• TASK OBJECTIVE:
Print only the lines running from the line with "Image resolution: width=1218" to the final line below, both included, exactly as written and without the pictures.

• RECORDS SUPPLIED:
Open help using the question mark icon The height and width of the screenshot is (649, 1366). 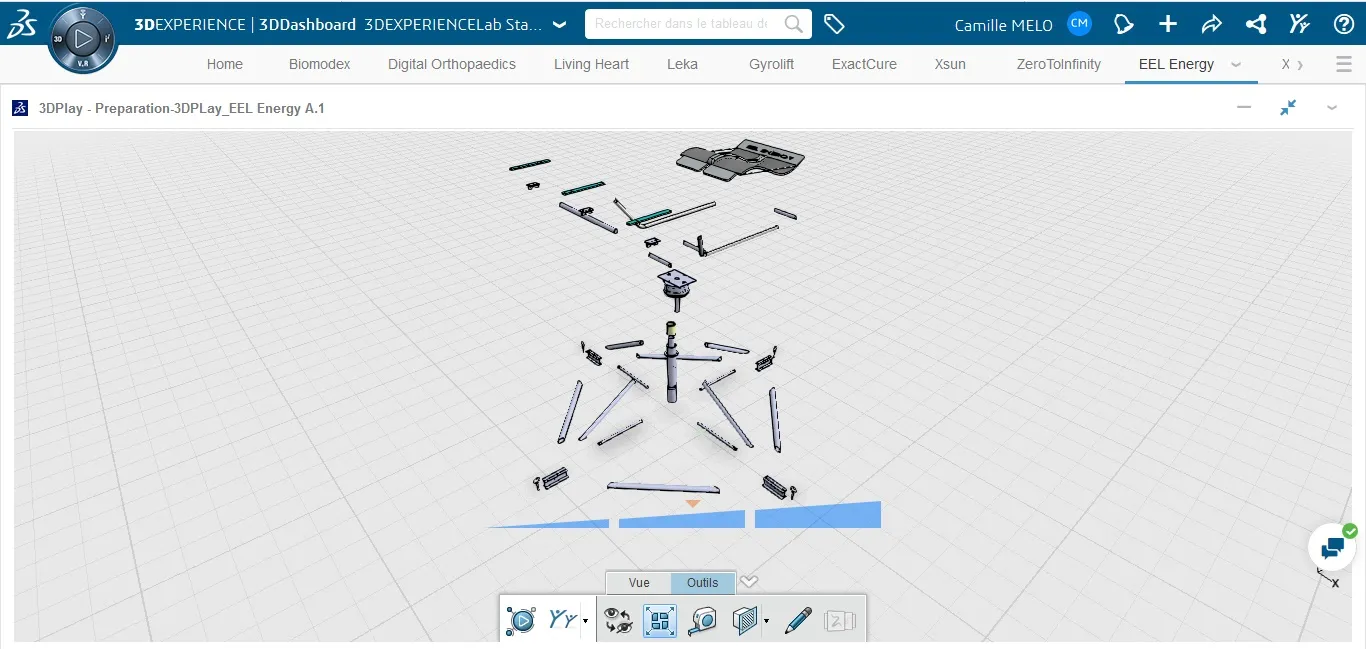(x=1344, y=23)
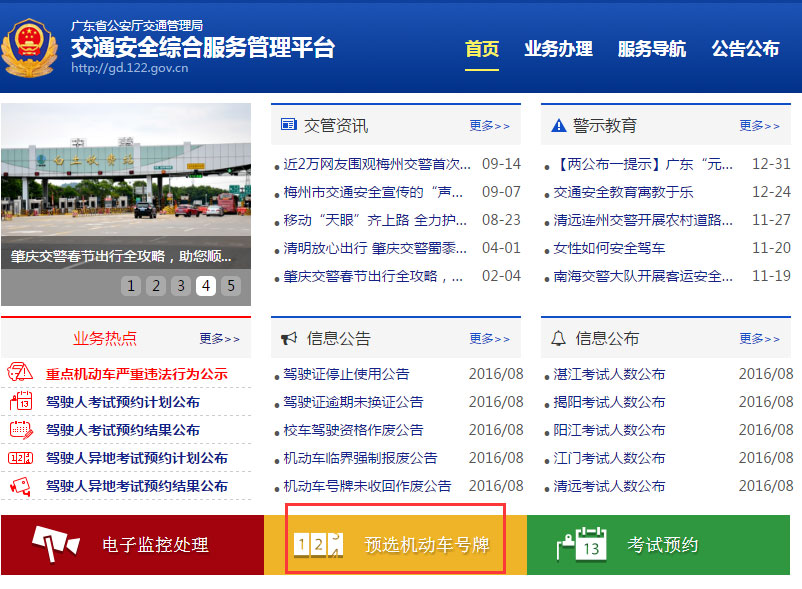
Task: Click 更多>> beside 警示教育
Action: click(x=758, y=126)
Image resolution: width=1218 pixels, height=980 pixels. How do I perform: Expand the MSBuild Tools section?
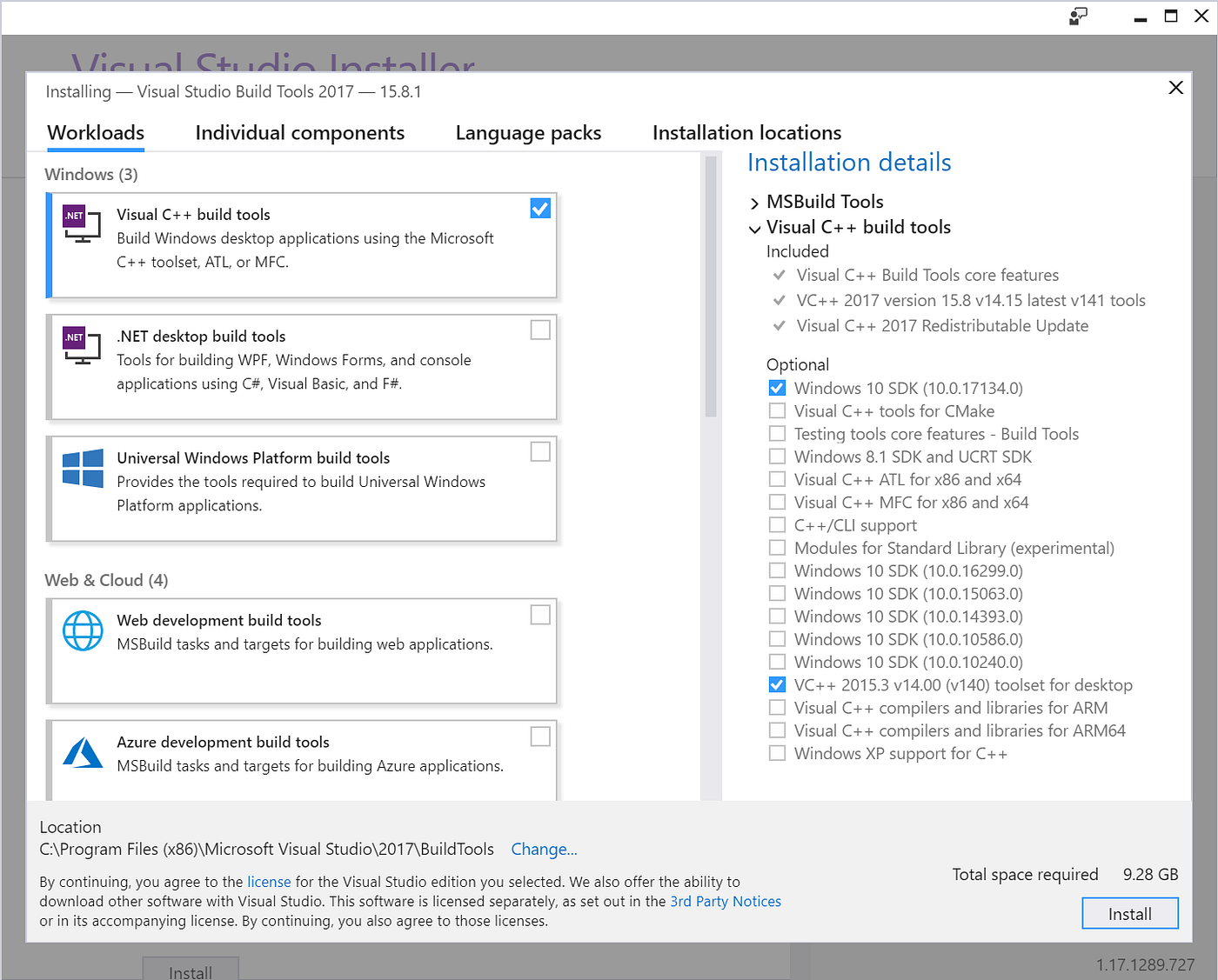click(754, 203)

• YOUR RESPONSE:
Image resolution: width=1218 pixels, height=980 pixels. How do I perform: Expand the MSBuild Tools section?
click(754, 203)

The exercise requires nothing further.